From the Agriculture Building to a Highway Division Headquarters

The road to opening was slow. In 1924 the North Carolina State Art Society formed to push for a museum. In 1929, seventy-five paintings went on display in temporary exhibition spaces in the state Agriculture Building in Raleigh. The collection moved to the former Supreme Court building in 1939. After the 1947 appropriation, the museum needed a permanent home, and the state gave it the renovated Highway Division Building on Morgan Street. NCMA opened there on April 6, 1956. W. R. Valentiner, a noted art historian, became its first director. Alice Willson Broughton, the former First Lady of North Carolina, had helped procure the original funding.

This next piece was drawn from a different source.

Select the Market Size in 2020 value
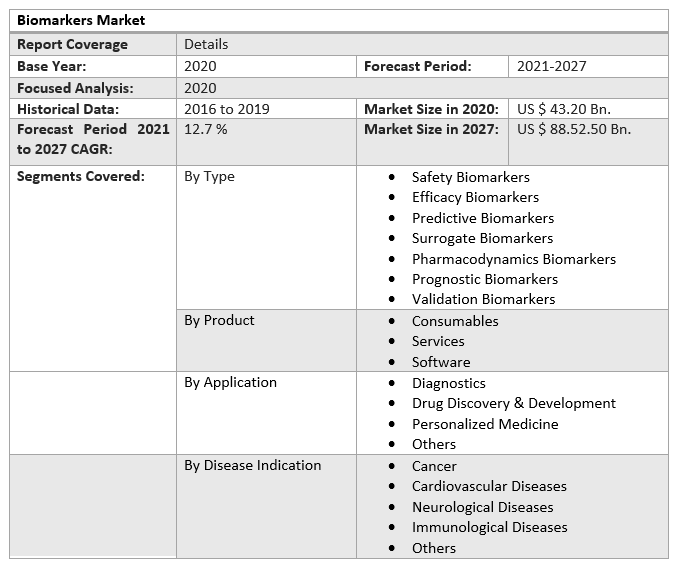Screen dimensions: 678x572 [x=563, y=109]
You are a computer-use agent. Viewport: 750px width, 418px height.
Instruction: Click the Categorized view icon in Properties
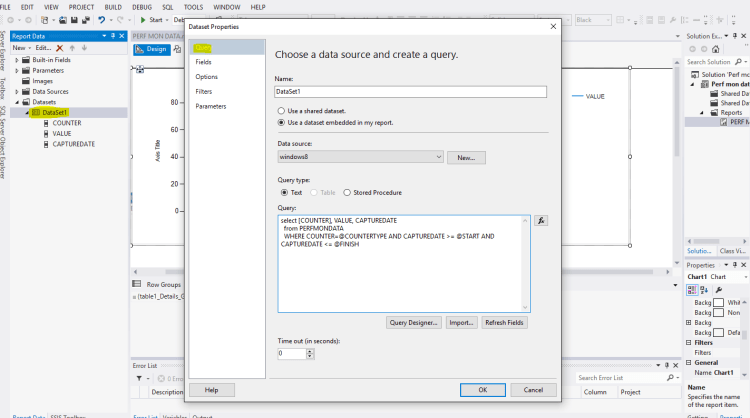[692, 289]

In 1961 the state legislature separated the museum from the Art Society and made it a state agency.

Edward Durell Stone's Last Big Building

By 1967, the museum had outgrown Morgan Street. The state bought a site on Blue Ridge Road in west Raleigh. Edward Durell Stone, the architect of the Kennedy Center in Washington and the U.S. Embassy in New Delhi, was hired with North Carolina firm Holloway-Reeves to design the new building. Stone treated the site as a meditation on the square: every space, every wing, every garden was generated by manipulating one geometric unit. It was his last major design. He died in 1978, before the museum opened in 1983. After his death, the exterior was changed from white marble to red brick. The building still uses Stone's geometry. The opening exhibition, Renaissance to Impressionism, drew crowds that had been waiting for years.

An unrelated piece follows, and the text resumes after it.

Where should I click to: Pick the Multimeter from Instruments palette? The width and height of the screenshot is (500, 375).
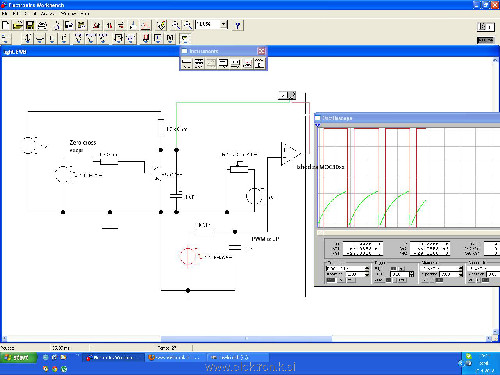pyautogui.click(x=187, y=63)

Five Thousand Years on One Campus

The collection spans antiquity to the present. The European galleries hold a Titian, a Raphael, paintings by Murillo, Monet, Pissarro, Boudin, and Millet, and more than thirty bronzes by Rodin, some of them set into a dedicated Rodin Garden outside. The Italian Renaissance is anchored by Cima da Conegliano's Virgin and Child in a Landscape. The Northern European rooms include a Flemish baroque kunstkamer and works by Rubens, van Dyck, Jordaens, Jan Brueghel the Elder, Jan Steen, and Jacob van Ruisdael. The Egyptian collection is small, just thirty-eight artifacts, but it spans the Predynastic to the Roman period, including the painted coffins of Djed Mut and Amunred and a canopic jar that once held the mummified liver of a man named Qeny. The Judaic gallery is one of only two in any American art museum. The contemporary collection includes Bill Viola video, Kehinde Wiley paintings, and the giant white Jaume Plensa Spiegel sculptures, installed in the garden in 2010.

Museum Park

The 127,000-square-foot West Building, opened in 2010, received an international design award for energy efficiency. But the building most people remember at NCMA is not really a building. It is the 164-acre Museum Park around it, one of the largest museum art parks in North America. Two miles of trails wind through fields, woodlands, and creek beds, past site-specific works by Thomas Sayre, the late Vollis Simpson, Martha Jackson-Jarvis, and Ledelle Moe, and through Chris Drury's Cloud Chamber for the Trees and Sky, a camera obscura that turns the sky overhead into a slow projection on a curved wall. Henry Moore bronzes anchor the West Building gardens. Barbara Kruger's monumental Picture This sits in the amphitheater, currently under construction and dark through 2026. When the amphitheater reopens, the outdoor concert series, paused since 2024, will return to one of the most ambitious museum landscapes in the country.

From the Air

The North Carolina Museum of Art covers 164 acres at 35.810°N, 78.703°W in west Raleigh, just south of Raleigh-Durham International (KRDU), four miles away. The campus straddles I-440 in the Blue Ridge Road area. From 2,500 feet AGL the Edward Durell Stone East Building, the angular West Building extension, and the long greenway of the Museum Park sculpture trail are easily identified against the surrounding suburban grid. Trail loops are visible from light aircraft pattern altitude.